Here are the 5 steps to the Self Scout process:
1. Visit Your Opponent’s Locker Room: Pretend for a moment you are in the opposing team’s locker room where they are talking about our team and the game coming up on Friday: “What do you think they are saying about us?”
Stoke the thought process if you need to…
- How hard do we play?
- Do we give up? Do we always grind to the end?
- Are we emotionally unstable? Can they get in our head?
- Do we play out of control? Are we unflappable?
- Do we play as a team or play selfishly?
- What is our team attitude like?
- Is there a strategy that easily stop us? (make them shoot from outside, take away one player, crash the glass, push the ball, etc)
2. Reflect: Do you like that this is what they are saying about us?
- Does it bother you that is what they think about us? Explain.
- What do we like about it, what do we not like about what they would say?
3. Brainstorm: What do we want our opponents to say about us?
- List a few things we want to be known for
4. Commit: What will we do right now, today, to change every opposing team’s view of us?
- Work together to create a list of what daily or drill by drill behaviors we need to adopt to change us, which will change the perception of us
5. Accountable: Write down what they said they wanted to do to change how they are viewed, and then remind them of this drill after drill.
- “You said you wanted to be _______…is that effort/intentionality going to change people’s opinions of us?”
- “Let’s remember, you all said you wanted to be __________, lets make sure at the end of this drill we can say that we are earning that reputation.”
- “We said we wanted to be ______. Think to how that drill just went, give us a grade on how we did at developing _____ during this drill.”
Please notice that all of the things listed are controllable things. Things that can be executed whenever a team wants to execute them, if they choose to do it. No team can stop you from doing these things. Only you can stop you from doing these things. That is motivating because your “fate” is in your hands.

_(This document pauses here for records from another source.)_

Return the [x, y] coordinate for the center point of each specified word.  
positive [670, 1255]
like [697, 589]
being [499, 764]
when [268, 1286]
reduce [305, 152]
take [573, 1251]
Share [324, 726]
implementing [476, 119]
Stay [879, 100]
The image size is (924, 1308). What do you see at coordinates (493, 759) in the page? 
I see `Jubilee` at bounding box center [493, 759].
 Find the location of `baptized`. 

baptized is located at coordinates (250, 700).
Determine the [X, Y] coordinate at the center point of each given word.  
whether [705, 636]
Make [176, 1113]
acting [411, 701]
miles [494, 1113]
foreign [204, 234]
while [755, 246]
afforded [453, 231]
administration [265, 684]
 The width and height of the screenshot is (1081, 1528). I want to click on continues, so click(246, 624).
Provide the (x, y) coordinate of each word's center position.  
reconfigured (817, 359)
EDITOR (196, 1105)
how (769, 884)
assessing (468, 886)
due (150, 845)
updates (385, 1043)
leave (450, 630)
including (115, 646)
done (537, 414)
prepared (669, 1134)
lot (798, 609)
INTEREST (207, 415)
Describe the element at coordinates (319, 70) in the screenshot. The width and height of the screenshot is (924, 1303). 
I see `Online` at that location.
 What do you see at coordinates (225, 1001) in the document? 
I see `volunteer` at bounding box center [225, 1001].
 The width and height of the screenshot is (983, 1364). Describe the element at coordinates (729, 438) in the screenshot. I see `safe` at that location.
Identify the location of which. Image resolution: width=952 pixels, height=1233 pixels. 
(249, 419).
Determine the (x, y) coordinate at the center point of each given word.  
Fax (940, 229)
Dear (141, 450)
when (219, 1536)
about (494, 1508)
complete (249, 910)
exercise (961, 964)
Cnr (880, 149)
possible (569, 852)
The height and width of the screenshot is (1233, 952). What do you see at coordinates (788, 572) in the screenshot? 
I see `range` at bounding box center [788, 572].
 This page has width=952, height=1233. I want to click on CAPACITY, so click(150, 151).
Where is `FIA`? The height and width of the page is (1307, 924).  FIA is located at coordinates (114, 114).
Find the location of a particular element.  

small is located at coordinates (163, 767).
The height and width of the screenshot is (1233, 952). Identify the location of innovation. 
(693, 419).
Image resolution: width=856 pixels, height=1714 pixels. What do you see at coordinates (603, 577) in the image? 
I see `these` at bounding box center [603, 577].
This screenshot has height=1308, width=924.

Being a better version of us is for us to decide.
Just like we can’t make the horse drink, we can’t make our team win. But by using The Self Scout we can get them to the opportunity to decide who and what they want to become.
Whether you want to turn your team around or just want to spike motivation, lead them to water by doing The Self Scout. Help them grab hold of what they actually can control so they have a better chance at doing what they can’t control. Lead on! Lead well!